** Opening Source information block **

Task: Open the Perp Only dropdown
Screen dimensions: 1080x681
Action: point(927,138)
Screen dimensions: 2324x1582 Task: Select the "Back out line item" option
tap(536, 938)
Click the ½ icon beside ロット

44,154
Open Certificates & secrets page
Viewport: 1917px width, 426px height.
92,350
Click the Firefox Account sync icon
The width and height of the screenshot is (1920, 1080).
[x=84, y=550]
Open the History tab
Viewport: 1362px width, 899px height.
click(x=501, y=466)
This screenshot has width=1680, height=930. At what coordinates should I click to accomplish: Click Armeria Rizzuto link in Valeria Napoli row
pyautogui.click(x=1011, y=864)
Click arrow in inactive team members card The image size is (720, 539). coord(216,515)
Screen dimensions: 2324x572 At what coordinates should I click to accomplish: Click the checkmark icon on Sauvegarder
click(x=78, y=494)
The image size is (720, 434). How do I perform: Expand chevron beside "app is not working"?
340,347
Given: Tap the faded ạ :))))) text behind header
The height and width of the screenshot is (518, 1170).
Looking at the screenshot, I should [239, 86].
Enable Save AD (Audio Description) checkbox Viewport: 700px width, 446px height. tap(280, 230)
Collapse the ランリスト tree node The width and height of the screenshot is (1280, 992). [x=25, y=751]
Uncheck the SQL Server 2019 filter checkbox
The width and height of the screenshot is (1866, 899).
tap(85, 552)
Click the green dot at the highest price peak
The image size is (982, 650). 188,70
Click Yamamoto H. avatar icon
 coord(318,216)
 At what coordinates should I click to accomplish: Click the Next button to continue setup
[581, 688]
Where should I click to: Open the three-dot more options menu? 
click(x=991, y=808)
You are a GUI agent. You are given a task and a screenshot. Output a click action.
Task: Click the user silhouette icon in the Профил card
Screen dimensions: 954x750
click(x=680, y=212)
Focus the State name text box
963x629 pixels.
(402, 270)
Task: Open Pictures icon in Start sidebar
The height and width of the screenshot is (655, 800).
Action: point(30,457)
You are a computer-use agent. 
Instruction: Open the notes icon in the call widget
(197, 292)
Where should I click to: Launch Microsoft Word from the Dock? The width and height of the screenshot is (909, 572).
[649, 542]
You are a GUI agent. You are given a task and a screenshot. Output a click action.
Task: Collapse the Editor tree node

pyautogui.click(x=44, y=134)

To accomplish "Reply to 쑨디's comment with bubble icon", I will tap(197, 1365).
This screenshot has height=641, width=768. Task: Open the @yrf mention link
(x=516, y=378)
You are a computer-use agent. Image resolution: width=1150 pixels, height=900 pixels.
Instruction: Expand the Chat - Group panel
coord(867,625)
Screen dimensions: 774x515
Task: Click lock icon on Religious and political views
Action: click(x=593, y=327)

** Closing Source information block **

▶ **How to complete this task**
Make an exact copy of every entry.

▶ **Solution**
Task: Open the Perp Only dropdown
Screen dimensions: 1080x681
Action: point(927,138)
Screen dimensions: 2324x1582 Task: Select the "Back out line item" option
tap(536, 938)
Click the ½ icon beside ロット

44,154
Open Certificates & secrets page
Viewport: 1917px width, 426px height.
92,350
Click the Firefox Account sync icon
The width and height of the screenshot is (1920, 1080).
[x=84, y=550]
Open the History tab
Viewport: 1362px width, 899px height.
click(x=501, y=466)
This screenshot has width=1680, height=930. At what coordinates should I click to accomplish: Click Armeria Rizzuto link in Valeria Napoli row
pyautogui.click(x=1011, y=864)
Click arrow in inactive team members card The image size is (720, 539). coord(216,515)
Screen dimensions: 2324x572 At what coordinates should I click to accomplish: Click the checkmark icon on Sauvegarder
click(x=78, y=494)
The image size is (720, 434). How do I perform: Expand chevron beside "app is not working"?
340,347
Given: Tap the faded ạ :))))) text behind header
The height and width of the screenshot is (518, 1170).
Looking at the screenshot, I should [239, 86].
Enable Save AD (Audio Description) checkbox Viewport: 700px width, 446px height. tap(280, 230)
Collapse the ランリスト tree node The width and height of the screenshot is (1280, 992). [x=25, y=751]
Uncheck the SQL Server 2019 filter checkbox
The width and height of the screenshot is (1866, 899).
tap(85, 552)
Click the green dot at the highest price peak
The image size is (982, 650). 188,70
Click Yamamoto H. avatar icon
 coord(318,216)
 At what coordinates should I click to accomplish: Click the Next button to continue setup
[581, 688]
Where should I click to: Open the three-dot more options menu? 
click(x=991, y=808)
You are a GUI agent. You are given a task and a screenshot. Output a click action.
Task: Click the user silhouette icon in the Профил card
Screen dimensions: 954x750
click(x=680, y=212)
Focus the State name text box
963x629 pixels.
(402, 270)
Task: Open Pictures icon in Start sidebar
The height and width of the screenshot is (655, 800).
Action: point(30,457)
You are a computer-use agent. 
Instruction: Open the notes icon in the call widget
(197, 292)
Where should I click to: Launch Microsoft Word from the Dock? The width and height of the screenshot is (909, 572).
[649, 542]
You are a GUI agent. You are given a task and a screenshot. Output a click action.
Task: Collapse the Editor tree node

pyautogui.click(x=44, y=134)

To accomplish "Reply to 쑨디's comment with bubble icon", I will tap(197, 1365).
This screenshot has height=641, width=768. Task: Open the @yrf mention link
(x=516, y=378)
You are a computer-use agent. Image resolution: width=1150 pixels, height=900 pixels.
Instruction: Expand the Chat - Group panel
coord(867,625)
Screen dimensions: 774x515
Task: Click lock icon on Religious and political views
Action: click(x=593, y=327)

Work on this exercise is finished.